Tuesday, 30 June 2009
Too much Jacko? BBC defends coverage
BBC head of newsroom Mary Hockaday has on The Editors' blog defended the BBC's coverage of the death of Michael Jackson against accusations that there was too much of it.
She says: "By any lights, Michael Jackson was a huge figure internationally, and BBC News went into gear to report a big breaking news story.
"We've had a number of complaints about our coverage, the main charge being that we simply did too much: that his death didn't justify the prominence and scale of our reporting through Friday and into the weekend."
She adds: "It is clear that Michael Jackson meant different things to different generations, both among our audiences and among our own staff. There are some who had followed him as a boy star, but there's also a large number of younger people who never saw him perform at his height but are only too aware of the controversy about his personal life and his increasingly eccentric appearance and behaviour. There was also the expectation around his comeback concerts in London. Looking at media output around the world, it was clear that his death was provoking international shock and big audience consumption."

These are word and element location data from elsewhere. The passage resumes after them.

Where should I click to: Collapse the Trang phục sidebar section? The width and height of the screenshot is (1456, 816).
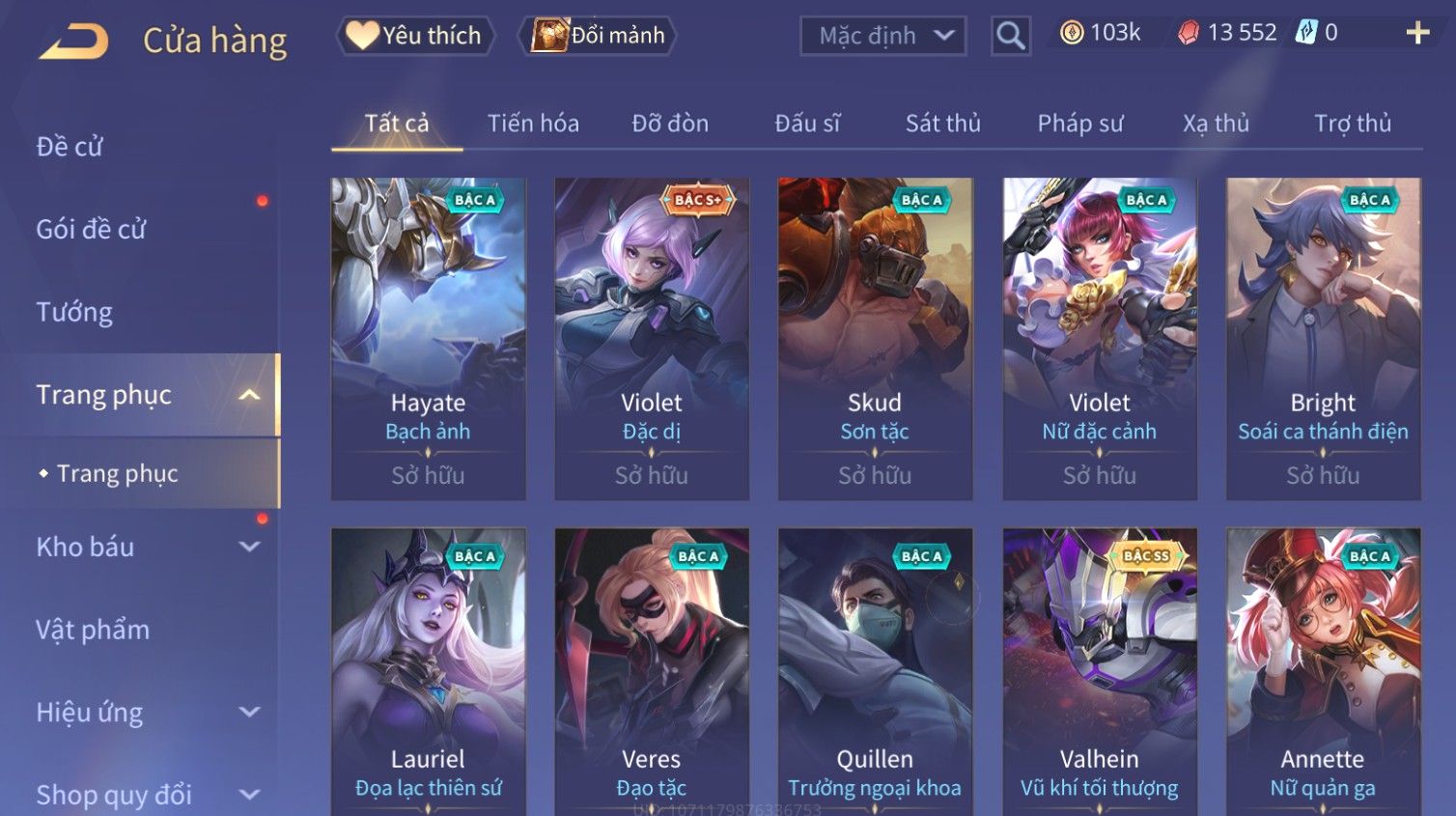click(249, 395)
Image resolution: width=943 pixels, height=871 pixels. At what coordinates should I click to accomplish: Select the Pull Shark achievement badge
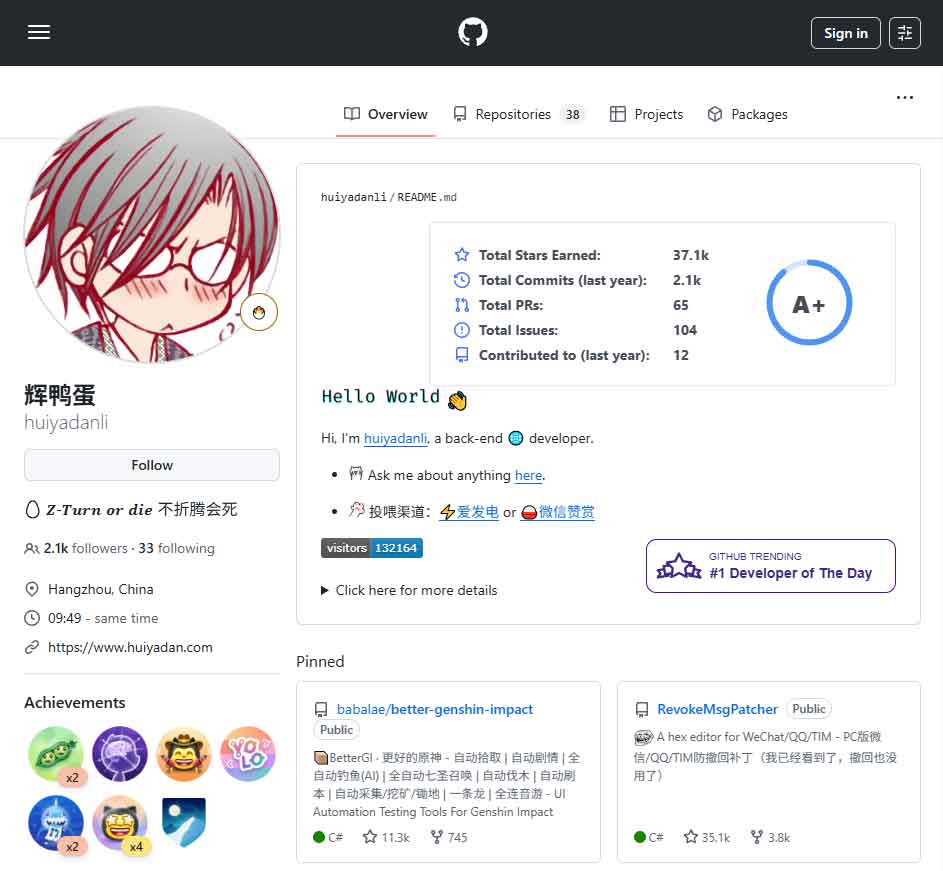56,822
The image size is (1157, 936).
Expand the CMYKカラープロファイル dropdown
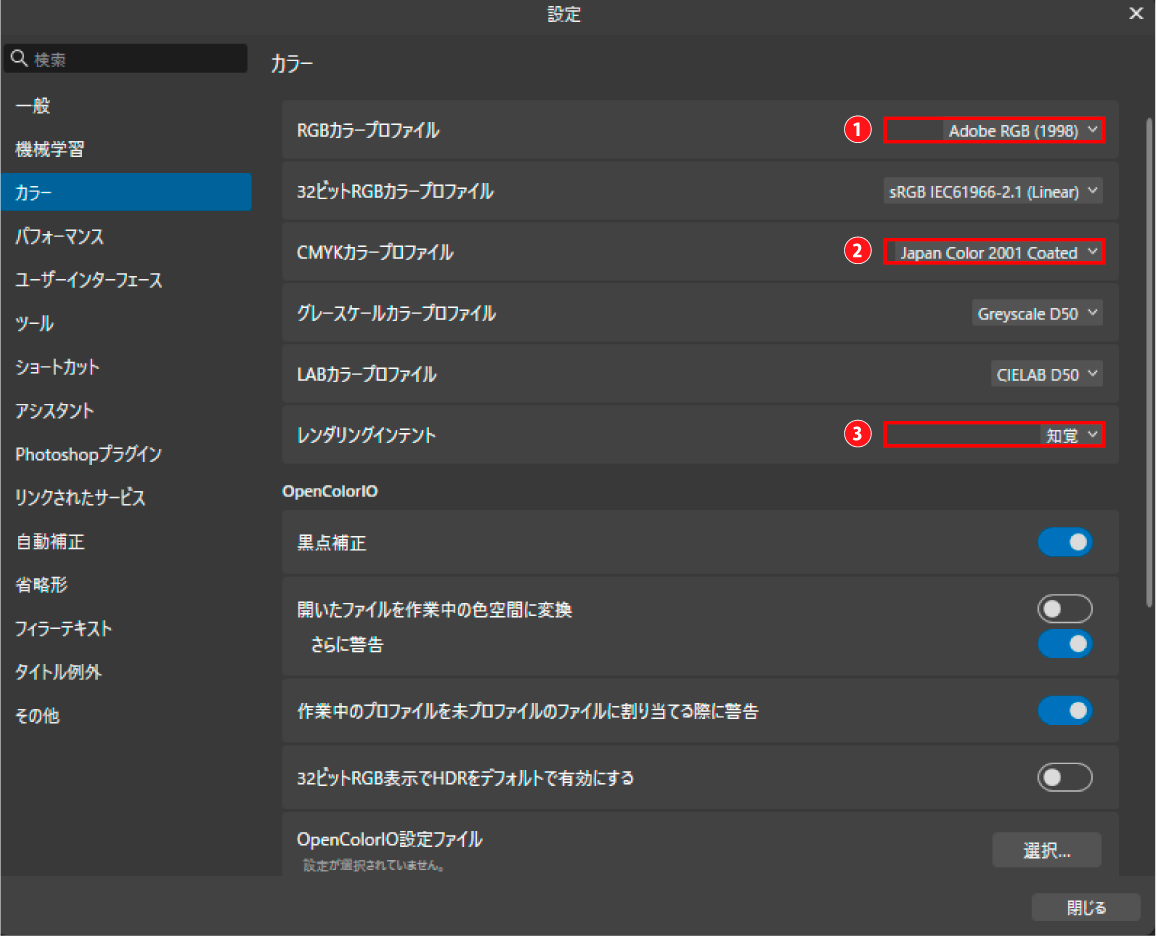pyautogui.click(x=995, y=253)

She argues that the figures show BBC viewers and online users were very interested in the Jackson story. "The audiences to our main television bulletins were a little higher than average for a Friday evening and the statistics for our online content broke records: more than 8.2m global unique users, the second highest since Obama's election. The BBC News mobile site had its biggest-ever figures on Friday.
"This was also a story which for which many users of the site wanted to access our video, particularly the live stream of the BBC News channel. Within the first hour, there were just under a million hits globally on the live streams of the News Channel and BBC World TV. Overall, a quarter of site users on Friday accessed audio or video (26%, compared to the daily average of 15%). There were over two million users of AV on the site on Friday, higher than the site's previous record (for Obama's election in November 2008)."
Hockaday concludes: "This was a big news story - about the death of a big cultural icon - all around the world."
Maybe they should just try and focus on getting the weather right.